● **Work item**
Word for word, restate the entries below, but exclude the images.

● **Provided data**
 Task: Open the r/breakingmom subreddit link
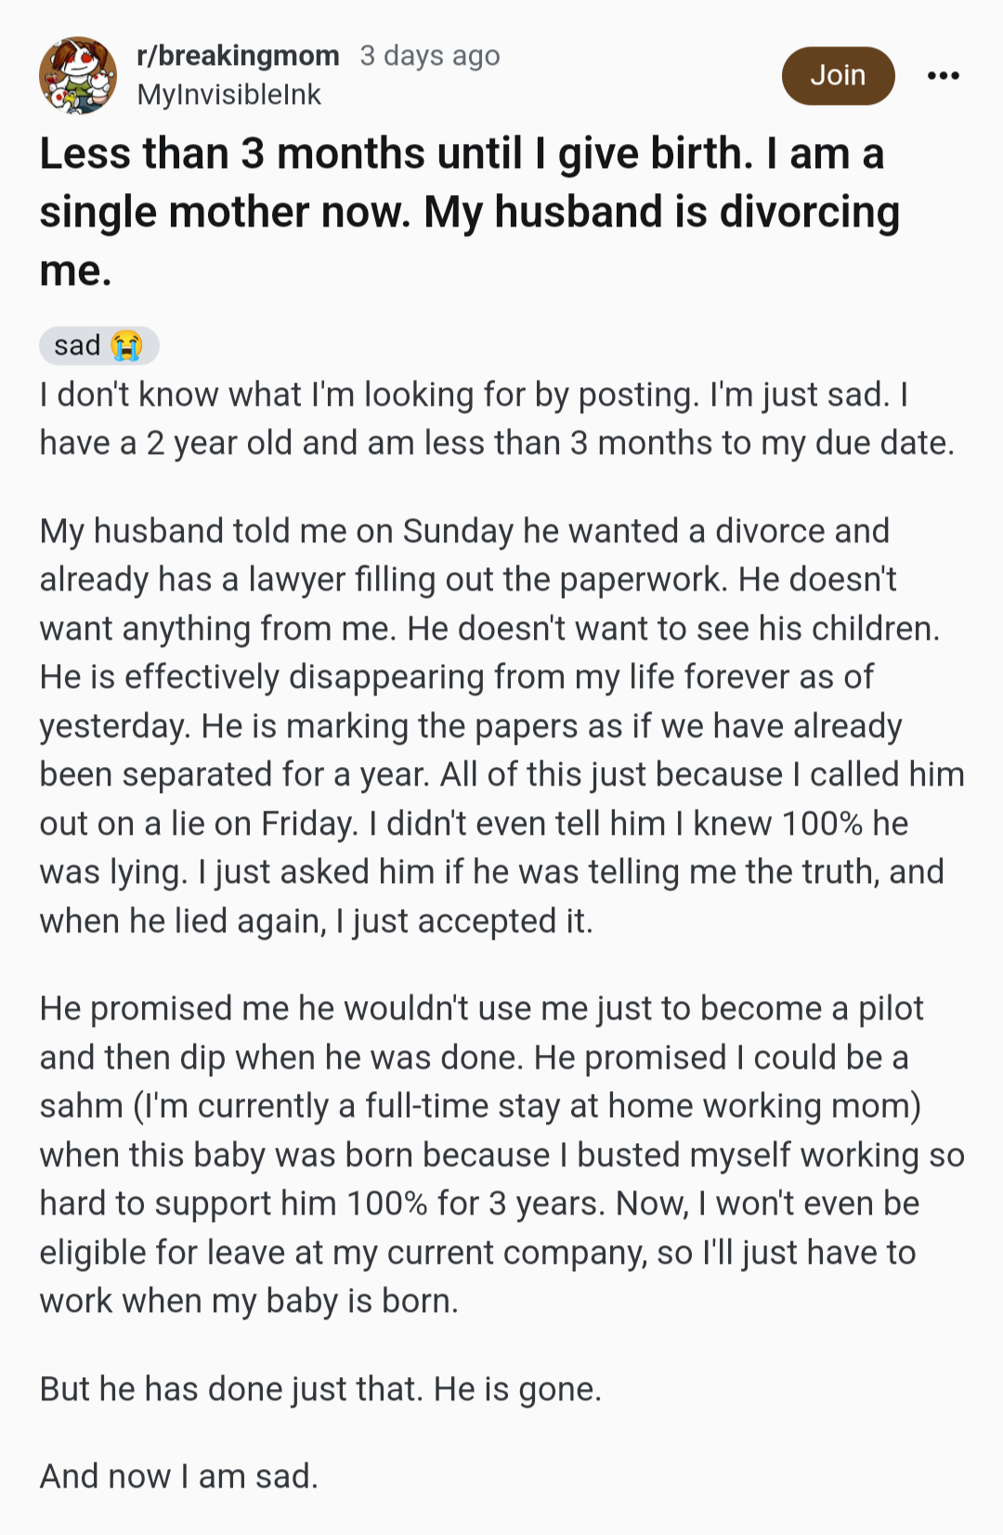238,56
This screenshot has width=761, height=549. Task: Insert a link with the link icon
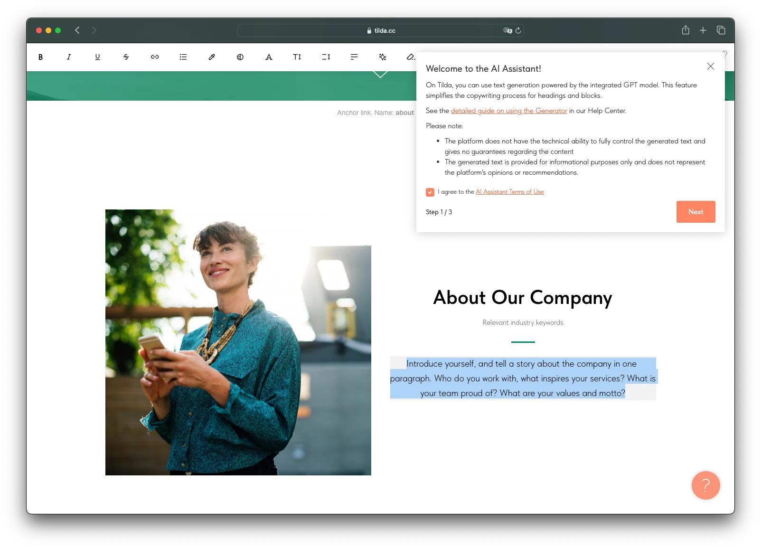click(155, 57)
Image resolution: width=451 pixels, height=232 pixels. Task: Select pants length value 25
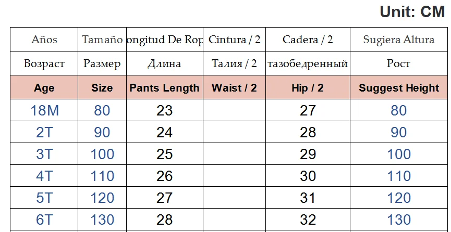164,154
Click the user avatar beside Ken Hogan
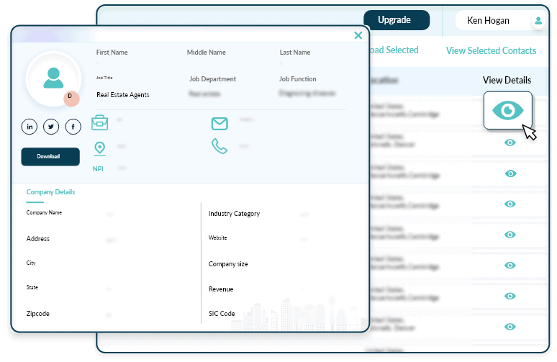Viewport: 557px width, 362px height. point(538,22)
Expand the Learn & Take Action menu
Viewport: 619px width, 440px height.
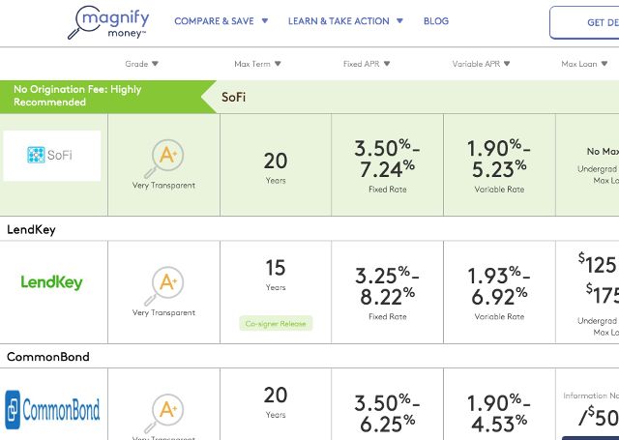[345, 21]
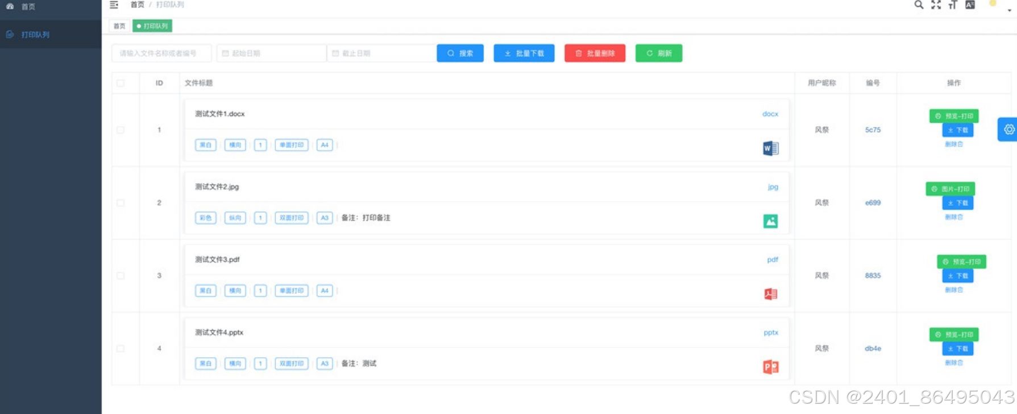Open the 起始日期 start date picker
This screenshot has height=414, width=1017.
click(x=272, y=53)
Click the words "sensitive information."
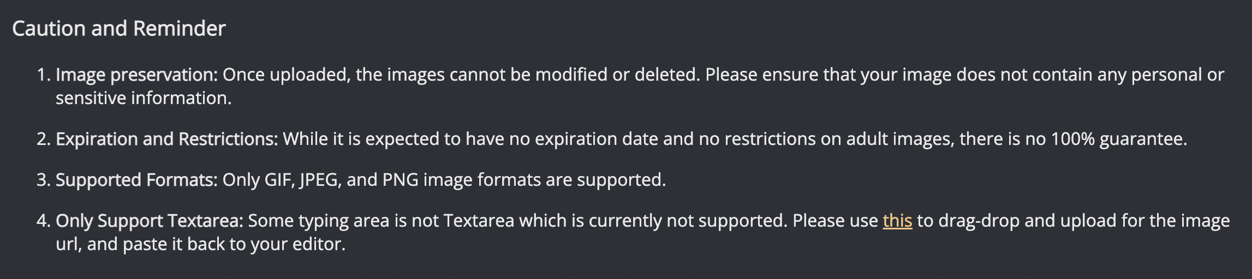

● **Task response**
 Task: Open the r/breakingmom subreddit link
238,56
This screenshot has width=761, height=549. Task: Insert a link with the link icon
click(155, 57)
Image resolution: width=451 pixels, height=232 pixels. Task: Select pants length value 25
164,154
Click the user avatar beside Ken Hogan
Viewport: 557px width, 362px height. point(538,22)
Expand the Learn & Take Action menu
Viewport: 619px width, 440px height.
[345, 21]
Open the 起始日期 start date picker
This screenshot has height=414, width=1017.
click(x=272, y=53)
Click the words "sensitive information."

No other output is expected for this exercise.